While Fervor is not trying to be clever about horror, seeing its conventions as reliable, not ridiculous, and using them artfully and earnestly, it is working at a satire of uncertain scale, making light parody of Hannah’s tell-all bestseller, and earlier recreating a tabloid newspaper’s bullet-pointed account of Elsie’s disappearance, which includes Hannah testimonial (It’s every mother’s worst nightmare.”) Silly too is the public interest in these sordid matters, which at Kate’s Oxford is sometimes half dignified by supposed political convictions. Whether calling it “callous” of Mama Rosenthal to use her child’s life that way, or bad for the Jews, or just poor in style, everyone seems worked up by Daughters of Endor.
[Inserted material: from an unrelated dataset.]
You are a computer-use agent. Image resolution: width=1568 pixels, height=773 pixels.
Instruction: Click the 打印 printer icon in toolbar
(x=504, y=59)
The University Wiccan society is well enough attuned to the spirits of the times to complain that it’s “culturally insensitive”. Someone reviews it for the Oxford Student magazine and Lloyd gets the undergraduate’s nervous pomposity just right: “Oscar Wilde famously pronounced…” It seems only Kate’s interest in the Rosenthals, which feeds on her own more detached researches into Kabbalah, is not to be an object of satire, nor perhaps is the fascination of the author himself, if that can be brought into consideration. But then the nesting of stories and titling of parts is suggestive of a relationship between the book as a whole and its story different from the assumed one. This set of issues has not necessarily “clicked into place” by Fervor’s end, so the novel can probably be reread with an eye for such complications. And with simple pleasure too, it should be said.